■ About this exercise ■
Go through the listing and copy each line with the string "element".
···
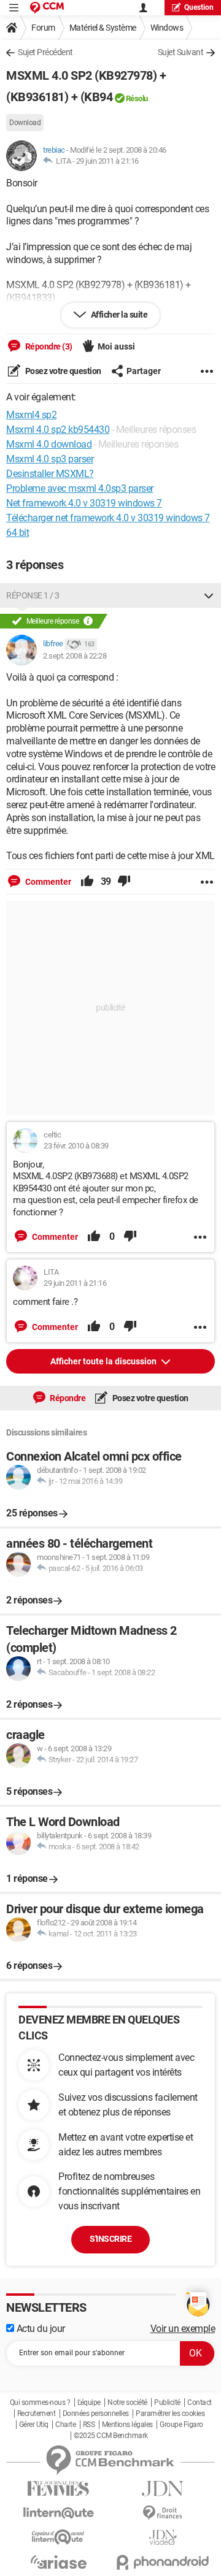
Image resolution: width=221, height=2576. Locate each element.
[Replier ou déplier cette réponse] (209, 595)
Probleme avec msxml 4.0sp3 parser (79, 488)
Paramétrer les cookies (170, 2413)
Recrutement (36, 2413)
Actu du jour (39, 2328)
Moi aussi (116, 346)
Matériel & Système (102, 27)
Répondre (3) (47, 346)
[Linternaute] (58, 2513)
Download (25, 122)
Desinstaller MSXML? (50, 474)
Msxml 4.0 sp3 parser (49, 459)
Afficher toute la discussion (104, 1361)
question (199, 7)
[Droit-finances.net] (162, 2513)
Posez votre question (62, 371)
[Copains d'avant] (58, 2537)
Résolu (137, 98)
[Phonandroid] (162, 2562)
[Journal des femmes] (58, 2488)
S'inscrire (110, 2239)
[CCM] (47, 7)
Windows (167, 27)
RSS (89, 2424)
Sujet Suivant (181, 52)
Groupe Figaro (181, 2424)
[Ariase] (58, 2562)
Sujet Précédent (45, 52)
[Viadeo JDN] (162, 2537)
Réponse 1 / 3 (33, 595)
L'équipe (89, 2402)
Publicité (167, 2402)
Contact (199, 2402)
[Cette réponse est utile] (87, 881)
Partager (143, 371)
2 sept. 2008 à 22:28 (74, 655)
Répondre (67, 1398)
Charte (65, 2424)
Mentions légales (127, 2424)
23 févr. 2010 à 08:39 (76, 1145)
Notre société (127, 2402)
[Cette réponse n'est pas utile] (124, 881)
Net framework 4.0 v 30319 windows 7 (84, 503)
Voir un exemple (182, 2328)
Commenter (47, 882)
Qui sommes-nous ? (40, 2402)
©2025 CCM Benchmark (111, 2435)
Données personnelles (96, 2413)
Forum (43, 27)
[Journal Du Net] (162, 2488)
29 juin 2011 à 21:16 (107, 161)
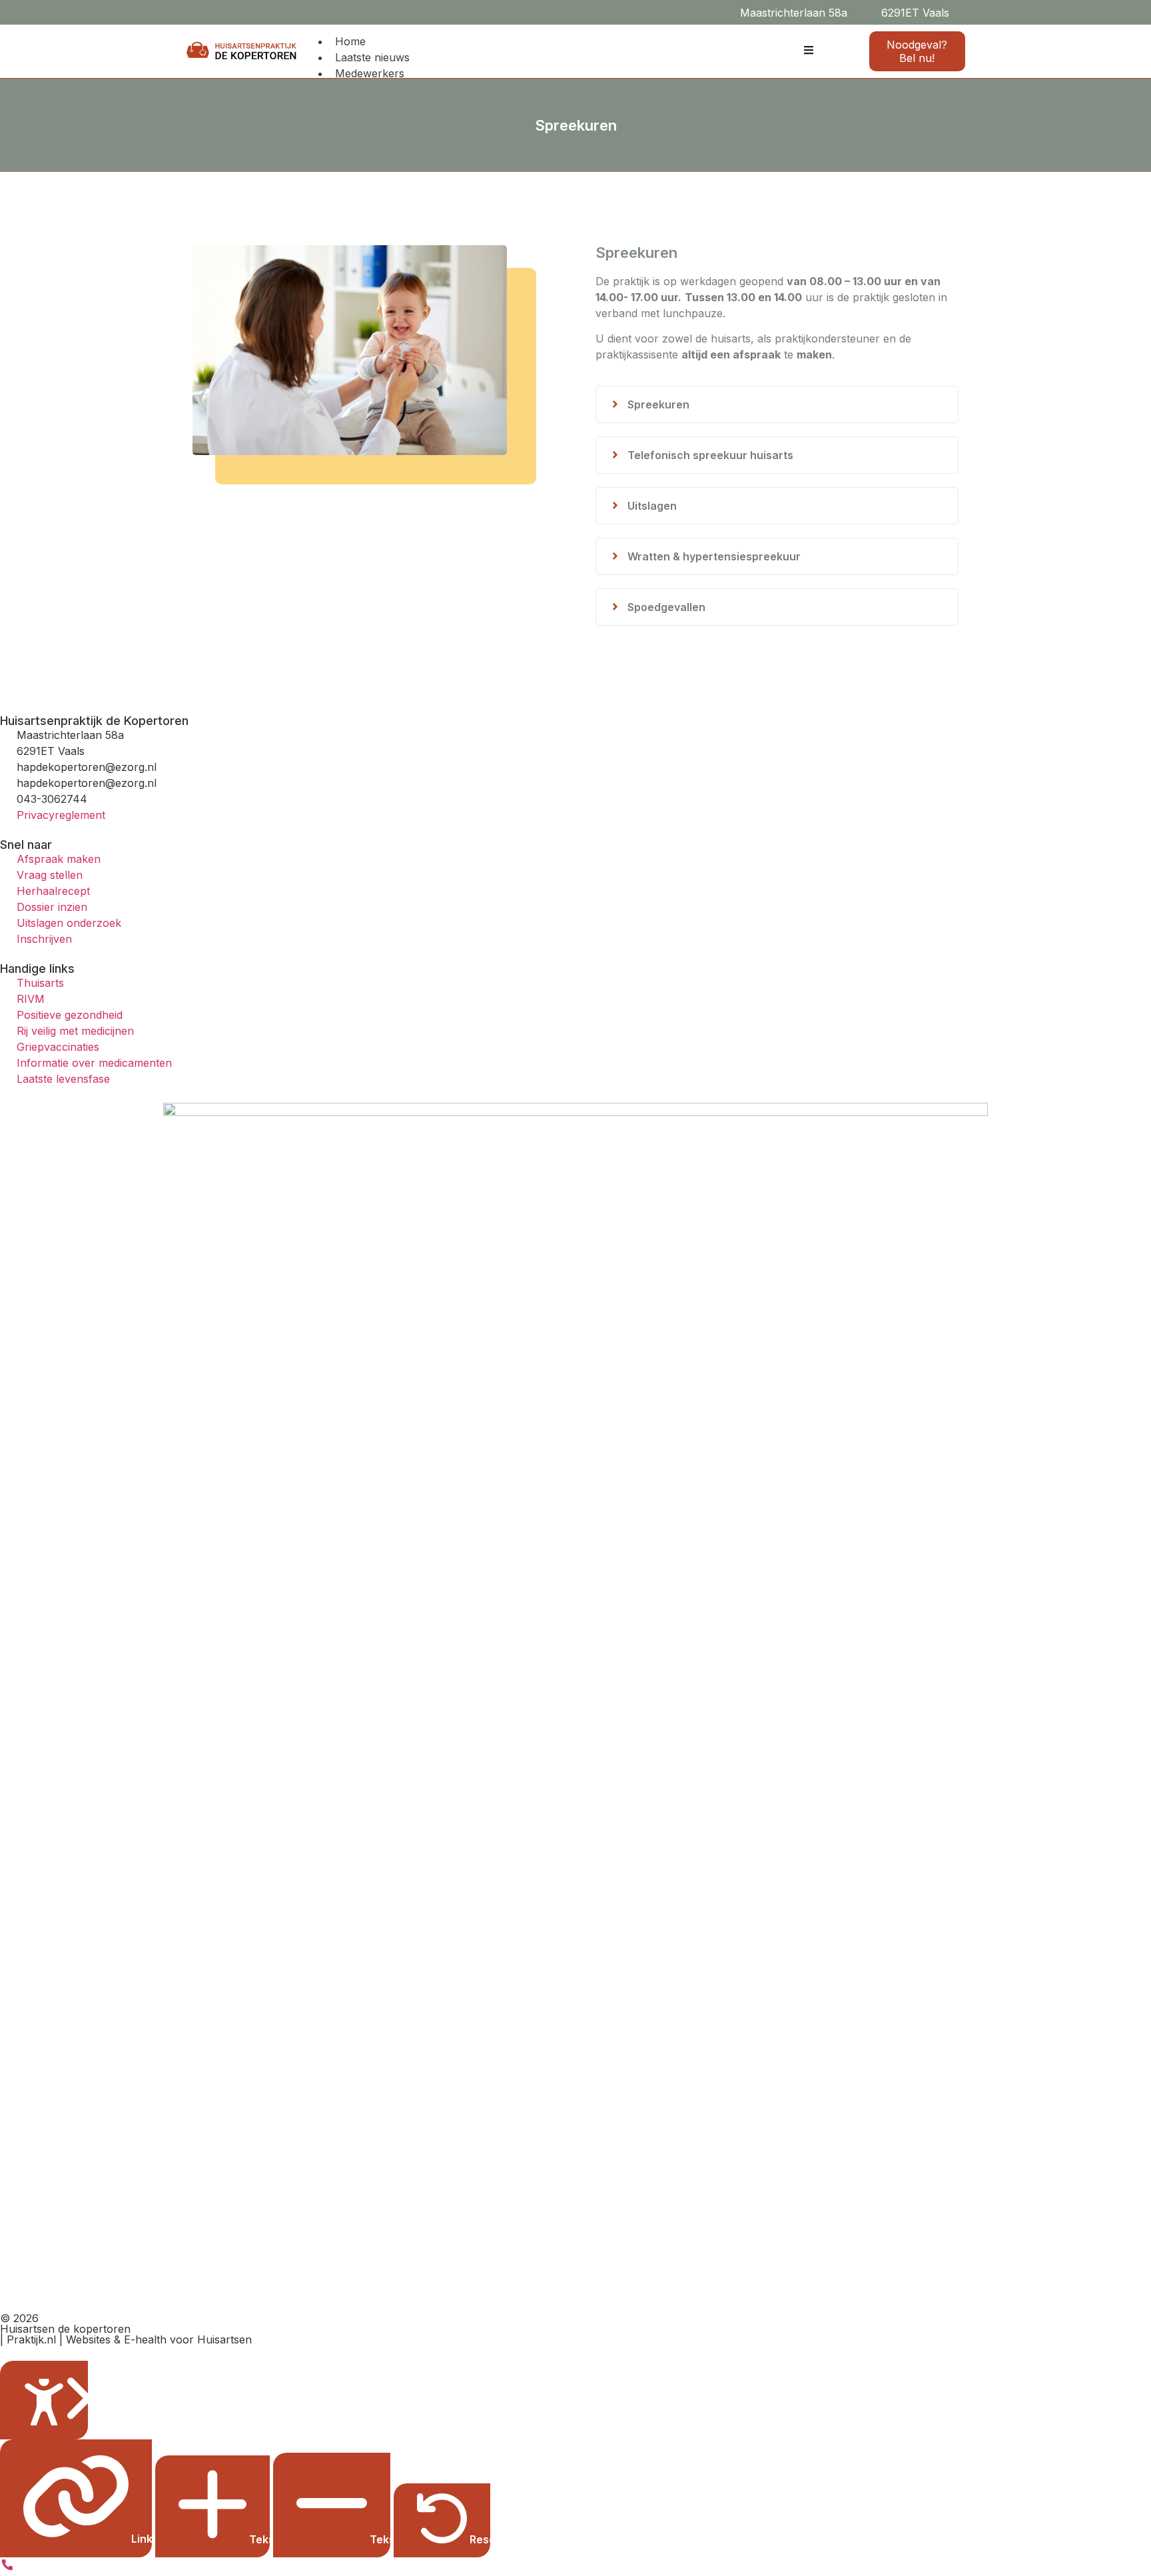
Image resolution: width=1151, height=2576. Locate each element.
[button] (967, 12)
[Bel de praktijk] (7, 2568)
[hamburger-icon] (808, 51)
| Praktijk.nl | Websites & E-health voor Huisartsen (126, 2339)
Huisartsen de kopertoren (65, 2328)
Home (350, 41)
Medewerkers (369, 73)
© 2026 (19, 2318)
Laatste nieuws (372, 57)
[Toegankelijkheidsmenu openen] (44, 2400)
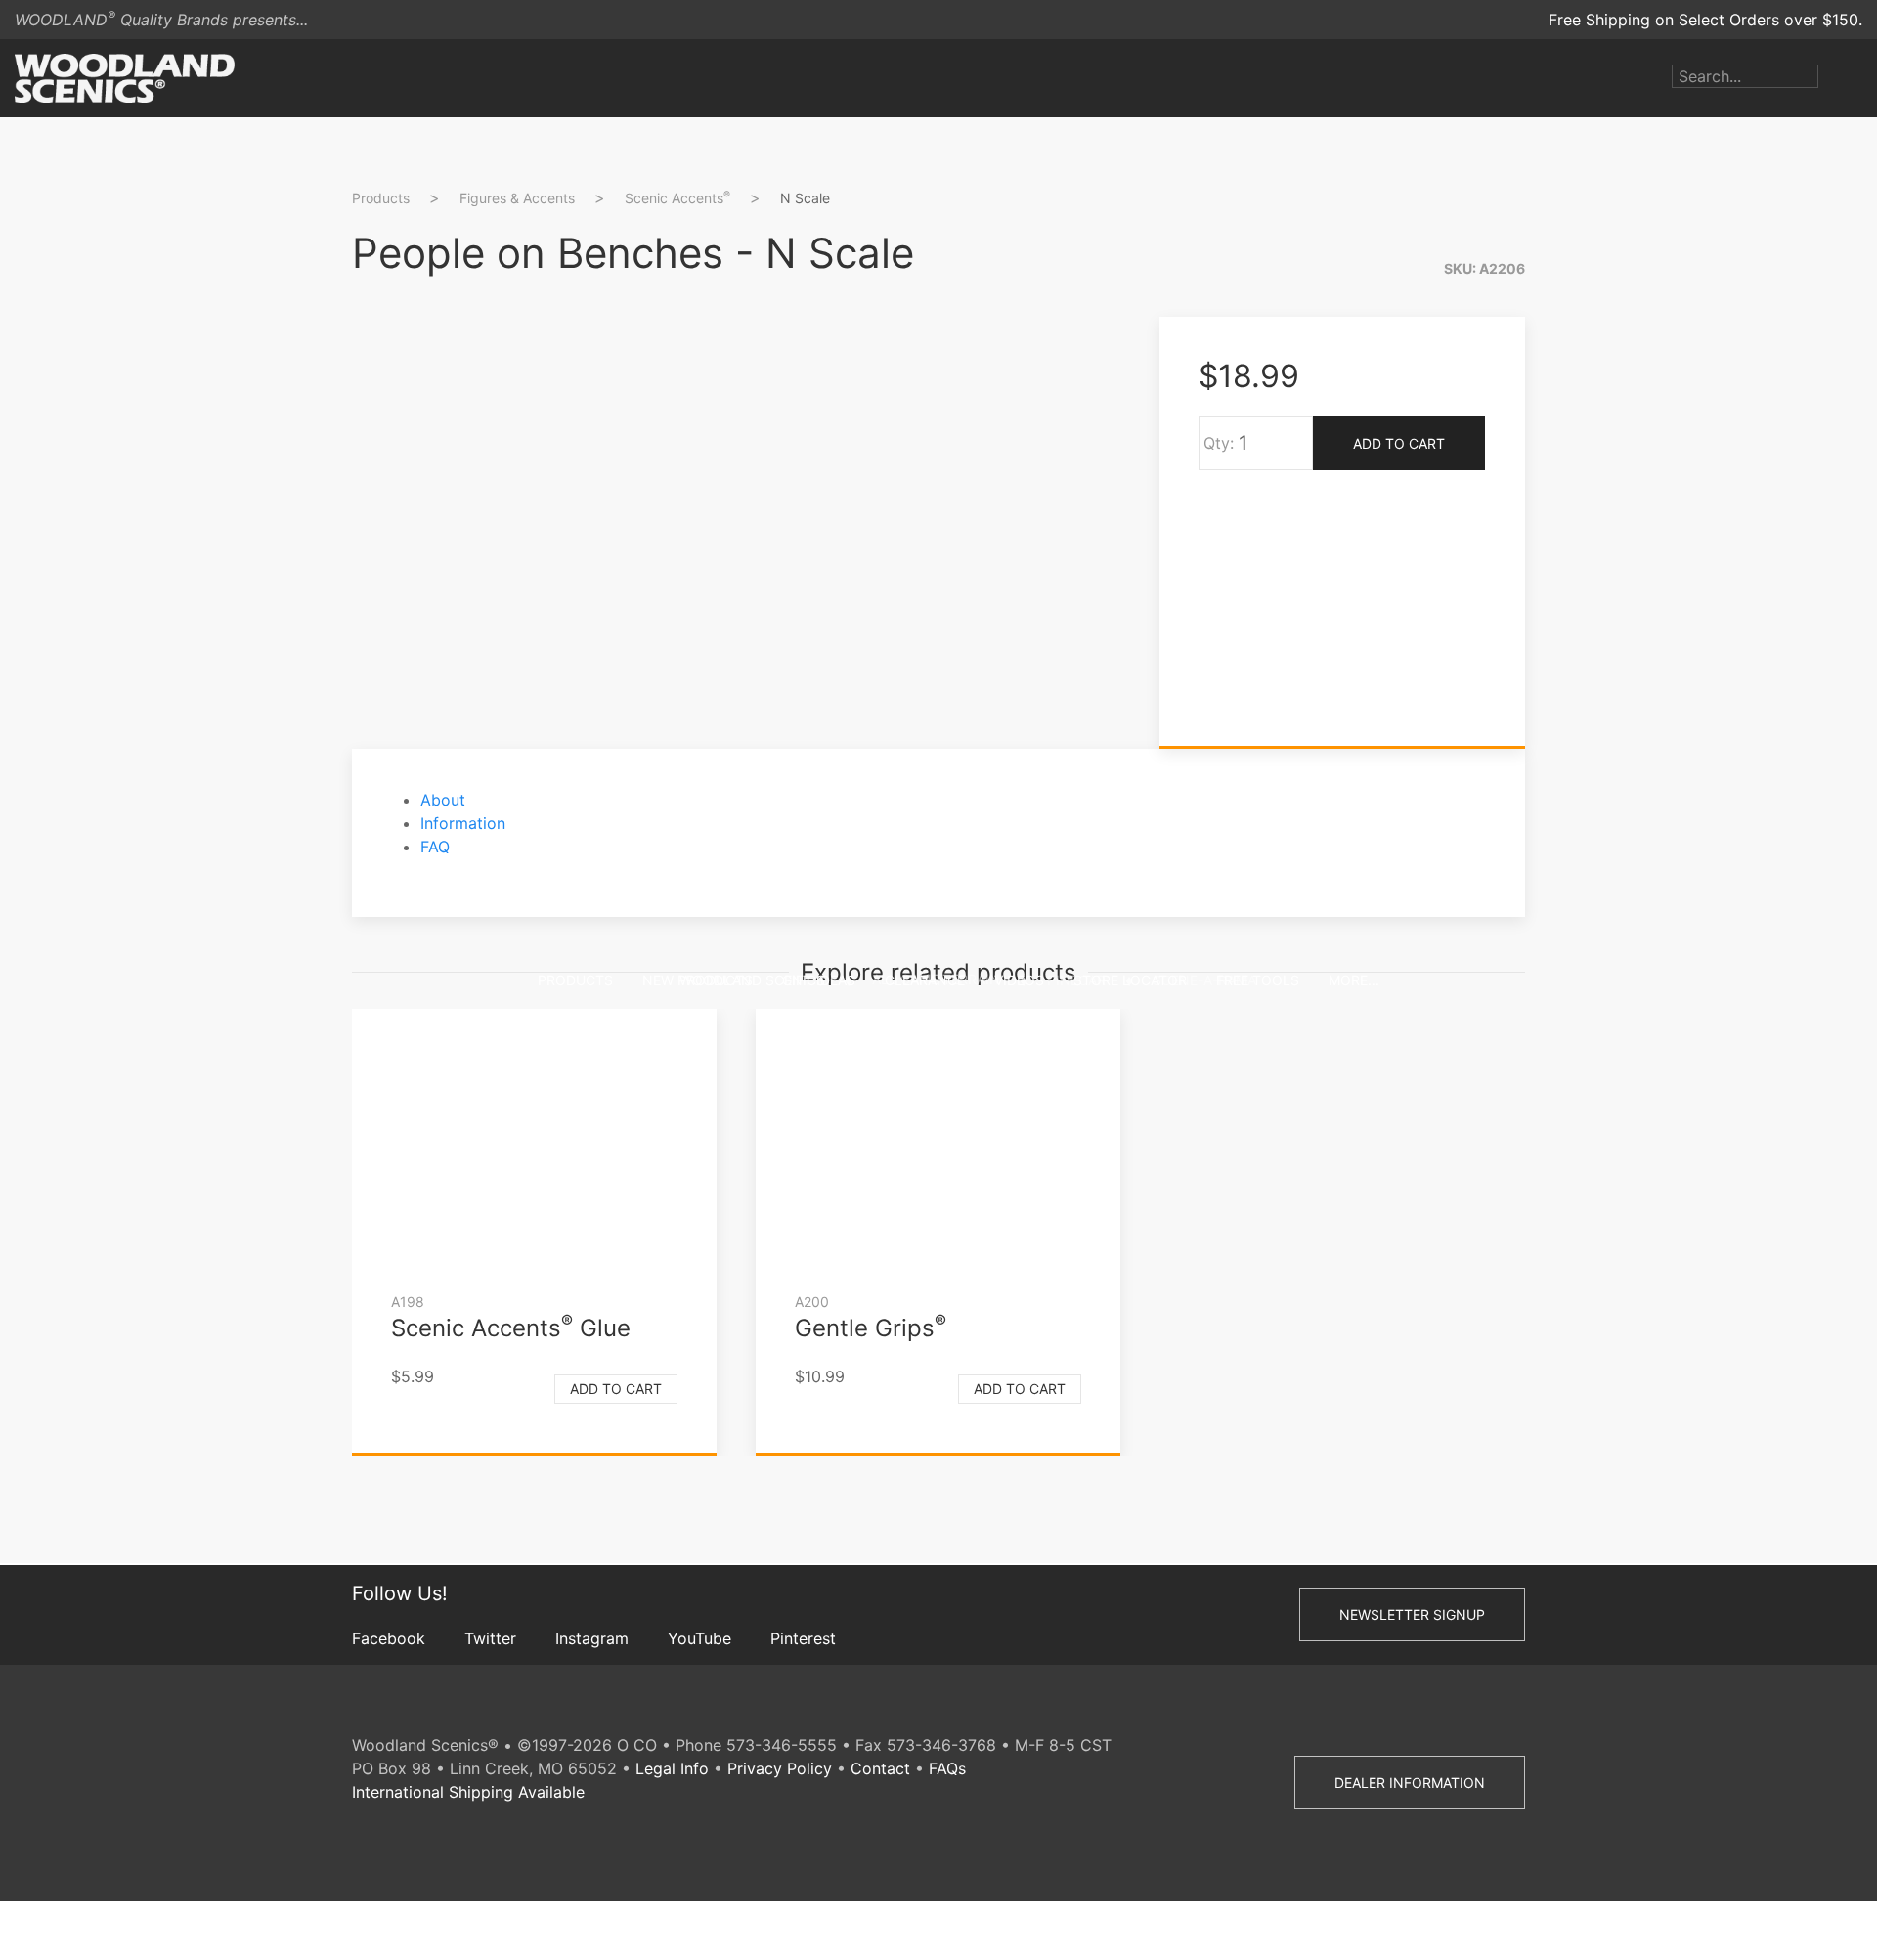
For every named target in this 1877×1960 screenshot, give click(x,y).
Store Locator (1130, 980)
···
■ Response area ■
Image resolution: width=221, height=2576. Locate each element.
Image resolution: width=1151, height=2576. Locate each element.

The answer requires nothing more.